Die A1 Westautobahn Richtung Wien bei der Abfahrt St. Pölten Süd
Die A1 Westautobahn Richtung Wien bei der Abfahrt St. Pölten SüdWillfried Gredler-Oxenbauer / picturedesk.com
Mit einer Kampfansage fordert Niederösterreichs Hauptstadt eine Reduktion des Tempo-Limits auf der A1 und droht mit einer völligen Blockade.

"Es reicht jetzt, dass wir als Hauptstädter zweiter Klasse behandelt werden", donnert St. Pöltens SP-Vizebürgermeister Harald Ludwig. Seit Jahrzehnten bemüht sich seine Stadt um Tempolimit 100 auf der Westautobahn. Im Gegensatz zu Linz oder Salzburg bislang ohne Erfolg. 

Obwohl der Zeitverlust für den Verkehr auf der rund fünf Kilometer langen Abschnitt nur 42 Sekunden betragen würde, sei man bei den jeweiligen Verkehrsministerin der letzten zwanzig Jahre auf taube Ohren gestoßen, beklagt Ludwig gegenüber der "Kronen Zeitung. Dem Politiker reicht es: "Jetzt werden wir andere Methoden ergreifen." 

"Geschwindigkeit vor Haustür reduzieren"

Dabei erhält er sogar prominente Unterstützung. "Wir bereiten mit Fritz Gurgiser, dem erfolgreichsten Kämpfer für Entlastung der Anrainer entlang österreichischer Autobahnen und Gründer des Transitforums Österreich, die Sperre der A1 im Rahmen einer Protestkundgebung vor", erklärt der Vizebürgermeister.  

Falls nötig "so lange, bis uns die Wiener Damen und Herren endlich Gerechtigkeit widerfahren lassen und die Geschwindigkeit vor unserer Haustür reduzieren."

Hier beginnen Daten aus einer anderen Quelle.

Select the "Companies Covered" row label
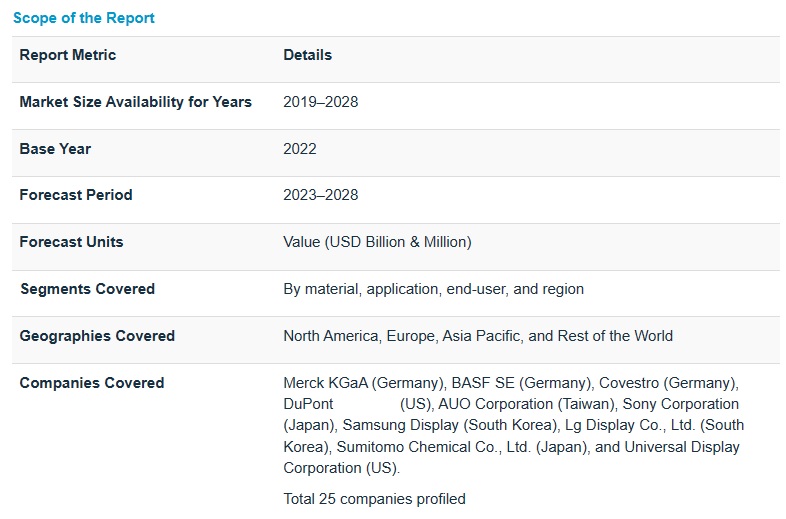Screen dimensions: 786x519 tap(92, 383)
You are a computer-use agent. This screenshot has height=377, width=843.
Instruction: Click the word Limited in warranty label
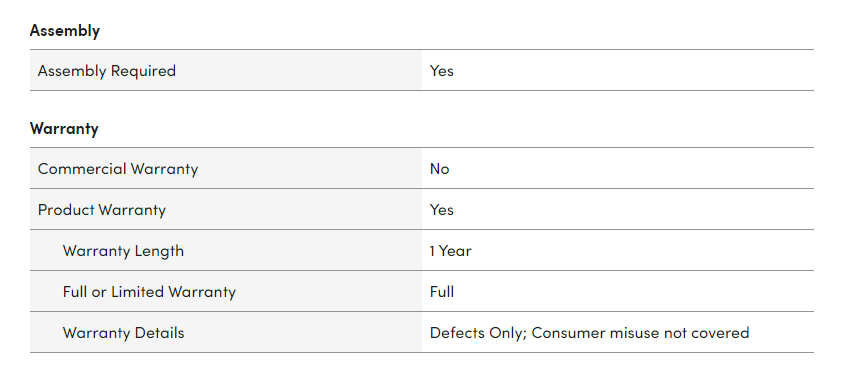coord(138,291)
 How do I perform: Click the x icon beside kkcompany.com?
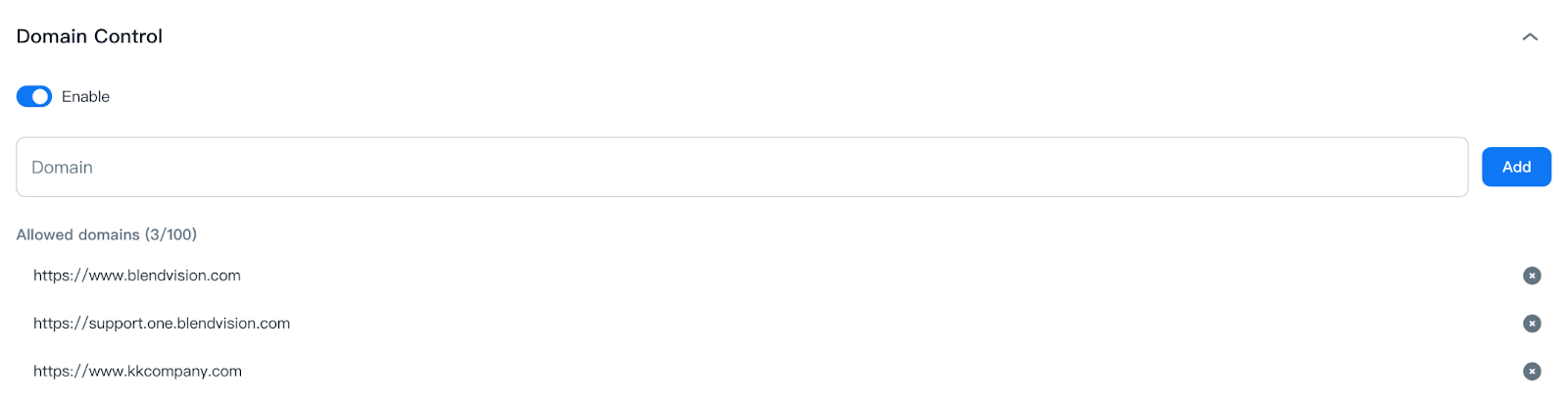(x=1532, y=372)
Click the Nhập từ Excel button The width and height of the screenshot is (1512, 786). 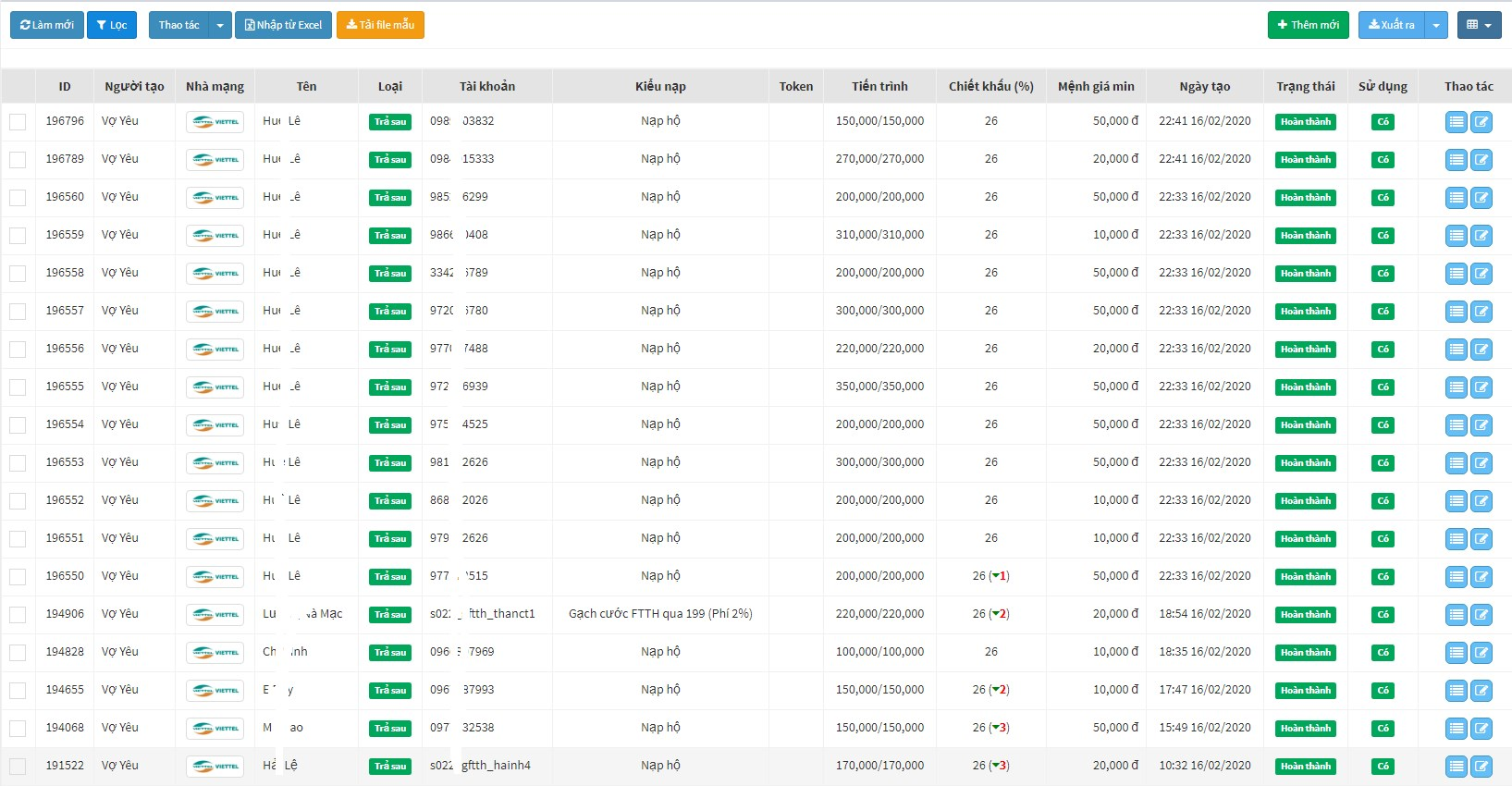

Einmal will man es aber noch auf dem regulären Weg probieren. Am Montag will man im Gemeinderat mit einem Dringlichkeitsantrag Verkehrsministerin Leonore Gewessler (Grüne) zur Verordnung eines Tempo-Limits auffordern. Sollte auch das nichts fruchten, wolle man auf die Straße gehen.